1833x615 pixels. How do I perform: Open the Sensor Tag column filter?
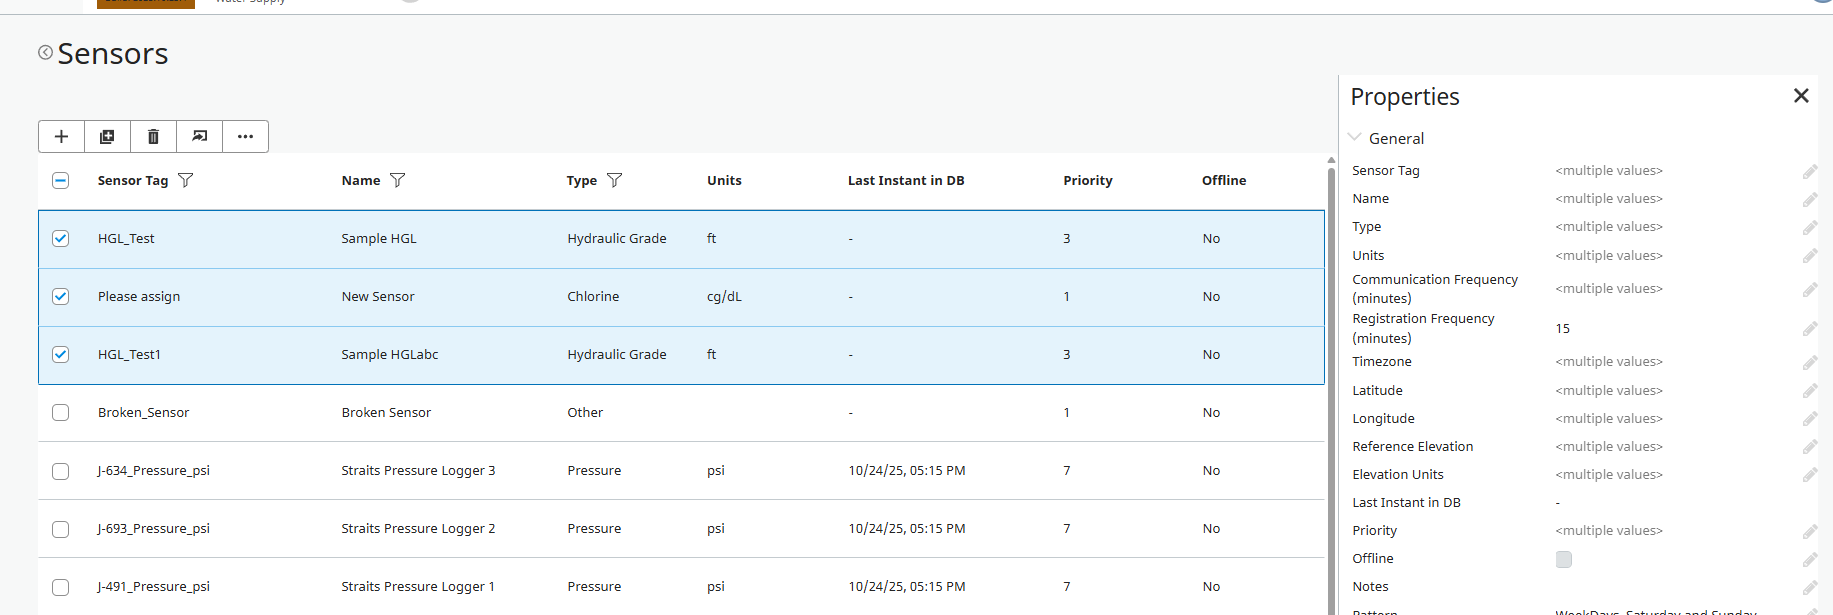186,181
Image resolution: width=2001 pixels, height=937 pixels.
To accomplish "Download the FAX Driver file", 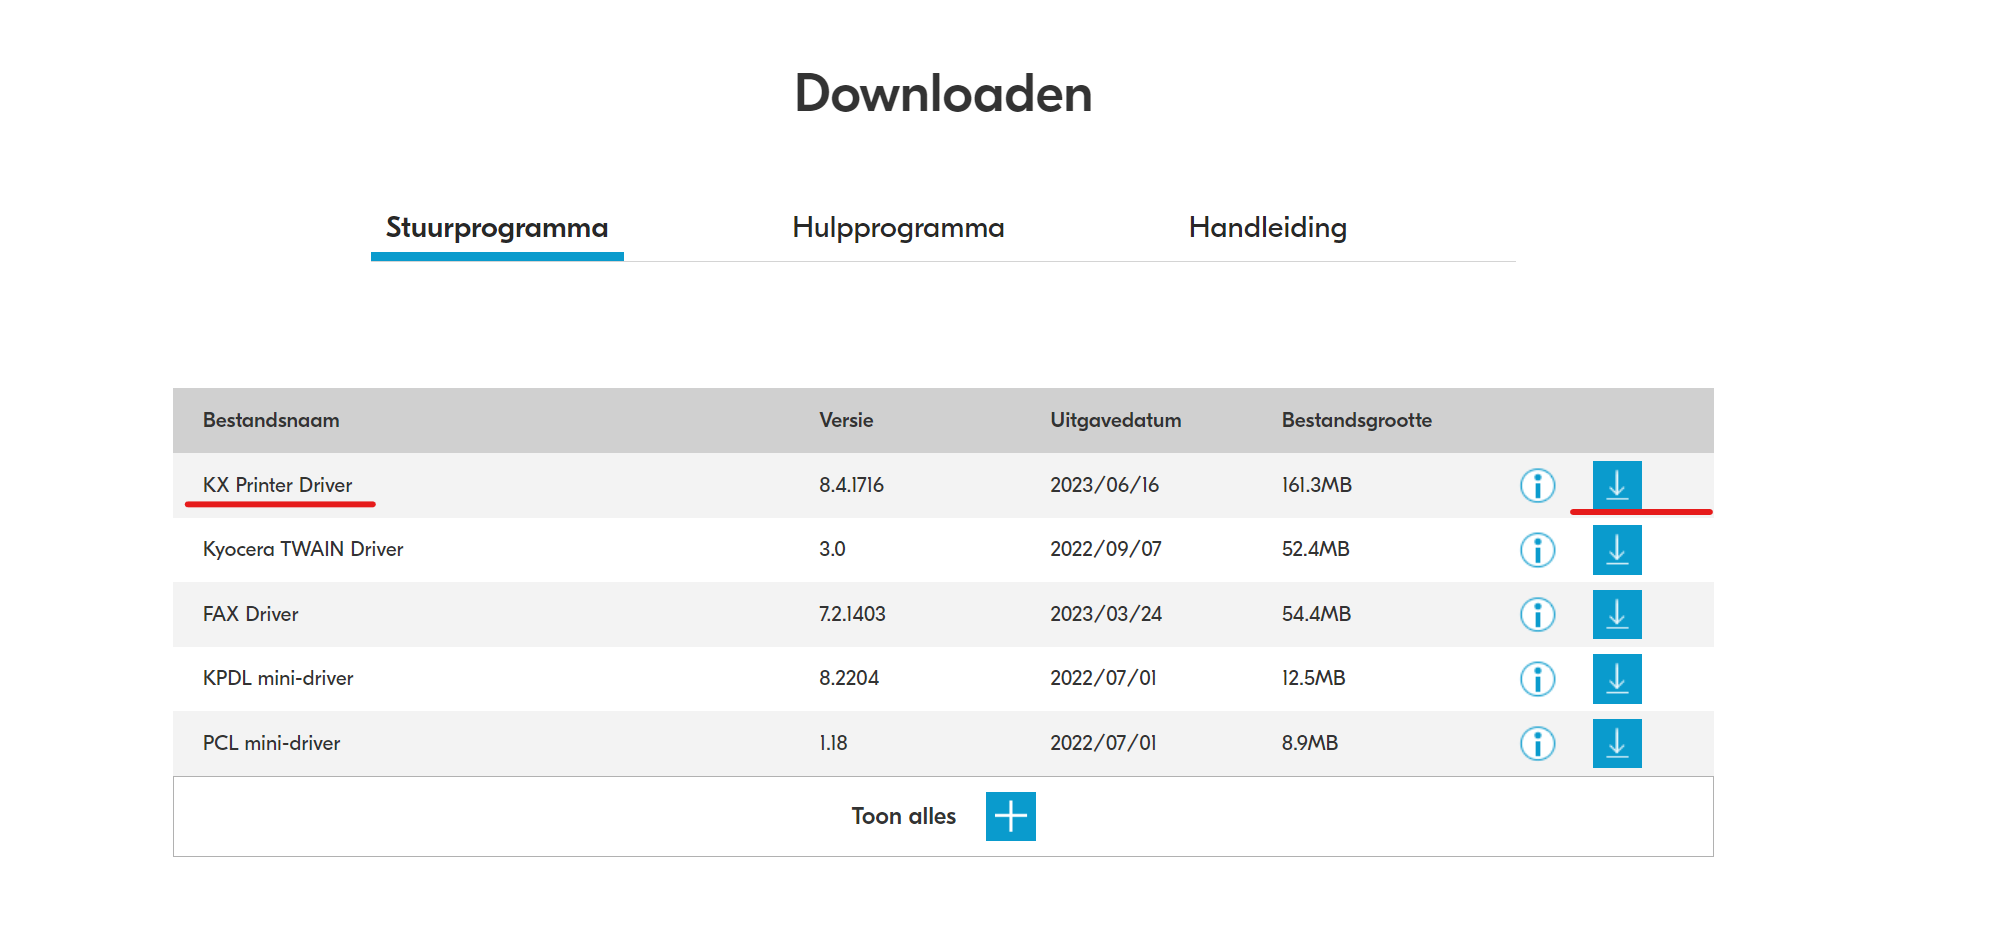I will point(1617,614).
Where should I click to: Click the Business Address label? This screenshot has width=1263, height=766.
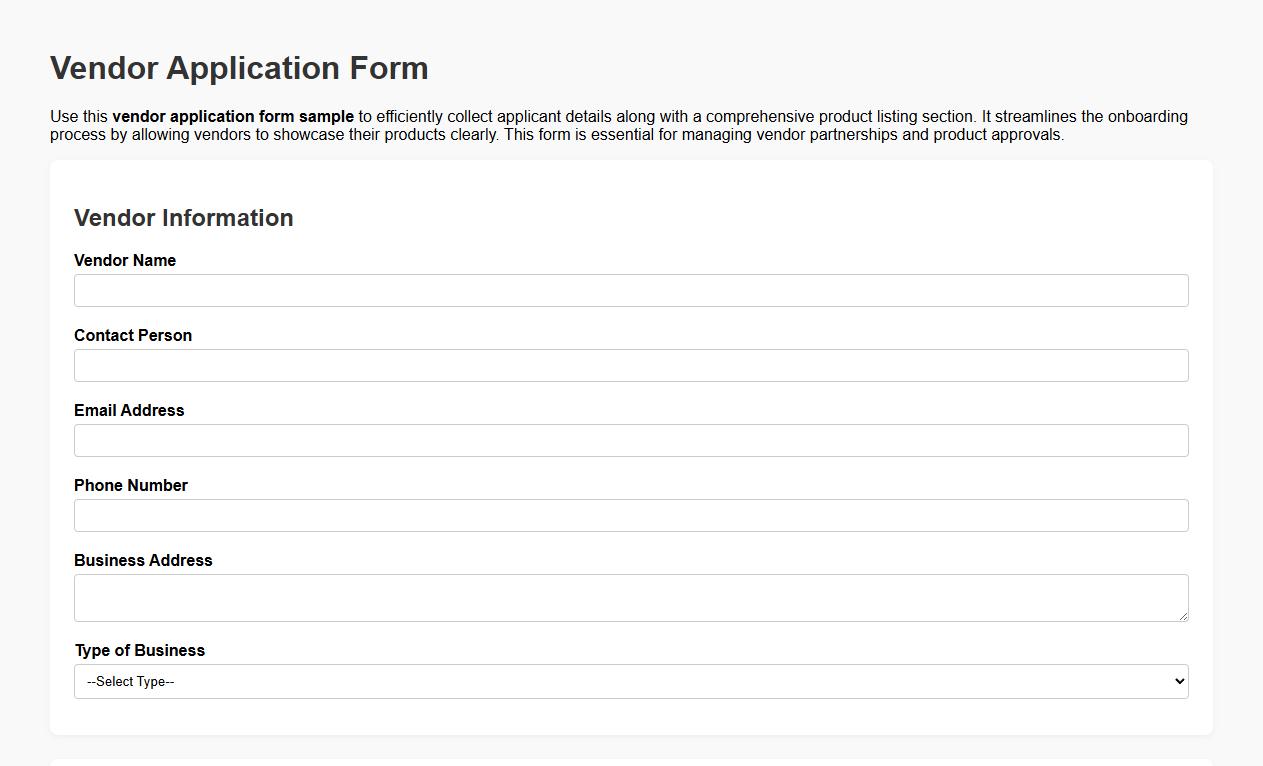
|---|
> Task objective
Check each line of the material for the word "height". Copy the ones that have it.

> Answer to the problem
Image resolution: width=2001 pixels, height=937 pixels.
Where should I click to: Click the Business Address label? This screenshot has width=1263, height=766.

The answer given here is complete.